FDN, La Quadrature du Net, et la Fédération FDN ont envoyé au greffe du Conseil
d'État, aujourd'hui, un recours contre le décret d'application de l'article 20 
de la loi de programmation militaire (LPM). Ce recours vise à faire annuler le 
décret pour des raisons de forme, mais surtout, pour appliquer en droit 
français la décision du mois d'avril de la Cour de Justice de l'Union 
Européenne qui a cassé la directive sur la rétention de données de connexion 
par les FAIs et les hébergeurs.

La question de la rétention des données de connexion et des conditions de leur 
consultation par les pouvoirs publics fait partie des plus vieux dossiers 
autour d'Internet. Elle est devenue prépondérante à la suite des attentats du 
11 septembre 2001, mais apparaissait déjà avant.

Contexte historique

Les données de connexion, ce qu'on appelle de nos jours les méta-données, sont 
l'enjeu d'un combat depuis une quinzaine d'années. Ces données, chez votre 
fournisseur d'accès, ce sont les informations indiquant à quelle heure vous 
vous êtes connectés, depuis où, avec quels identifiants, et quelle adresse IP 
vous a été attribuée à ce moment-là. Chez tous les hébergeurs de sites web ou 
fournisseurs de services, ce sont les informations qui précisent qui a écrit 
tel commentaire, quel est son compte utilisateur sur le site, depuis quelle 
adresse IP il a écrit le commentaire, etc. En fait, ce sont des données qui 
permettent de vous tracer en permanence.

Il y a deux grands volets dans ces questions. D'une part, quelle quantité de 
données doit être conservée par les opérateurs : quelles informations, si elles
doivent avoir été vérifiées, pendant combien de temps elles doivent être 
conservées, etc. Et d'autre part, qui peut y accéder et comment : la police 
municipale en a-t-elle le droit pour un stationnement gênant ? Et la police des
transports ? Ou encore la douane ? Quelle procédure ? Est-ce que ça doit passer
par un juge ou pas ?

La phase la plus active du combat était autour de 2005, quand se préparait une 
directive européenne (la directive 2006/24) fixant les règles du jeu. La 
campagne était alors en grande partie menée par XS4all, derrière le slogan data
retention is no solution. Notre position sur le sujet était simple : les 
données sont conservées très peu de temps, quelques semaines, et ne sont 
accessibles que sous un contrôle strict, normalement dans le cadre d'une 
procédure judiciaire. La raison est simple : l'intrusion dans la vie privée de 
la personne est absolument majeure. Regarder ce que quelqu'un fait en ligne, 
c'est comme filmer dans son logement, c'est hyper intrusif. On ne peut pas 
faire ça à la légère sans un contrôle très sérieux.

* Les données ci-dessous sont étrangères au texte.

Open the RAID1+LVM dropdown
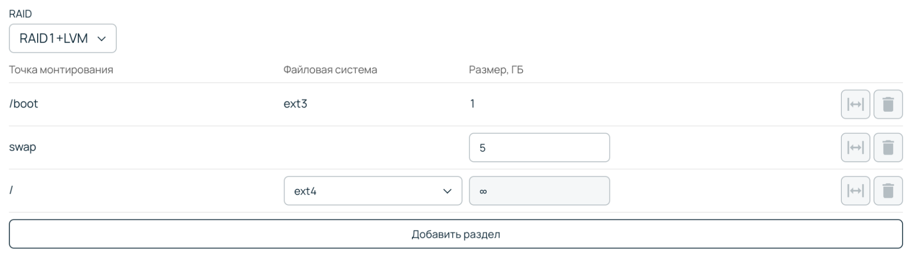Screen dimensions: 916x266 coord(63,38)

Ce combat fait partie de ceux que nous avions largement perdu. Nous avions 
réussi à faire entendre qu'il devait y avoir une durée maximale de 
conservation, mais elle est trop longue. Nous avions réussi à faire entendre 
que la règle devait être de rendre anonymes toutes les données immédiatement, 
mais il y a tellement d'exception que la règle ne s'applique à rien. Nous 
avions fait entendre l'idée qu'il fallait un contrôle, mais il a été tellement 
lacunaire, et tellement chaotique que nos politiques ont inventé des mots pour 
ça. Quand la police fait n'importe quoi pour accéder aux données de n'importe 
qui sans suivre la moindre procédure, ils disent que c'est alégal^[1[1]], quand
tout le monde sait que c'est illégal.

Les dérives que nous craignions tant, à l'époque des débats sur la rétention 
des données, se sont toutes produites. La surveillance généralisée de la 
population, nous sommes en plein dedans (voir les révélations d'Edward Snowden,
par exemple). Le mauvais usage fait par les privés pour profiler les gens à 
partir de leurs données, nous sommes en plein dedans.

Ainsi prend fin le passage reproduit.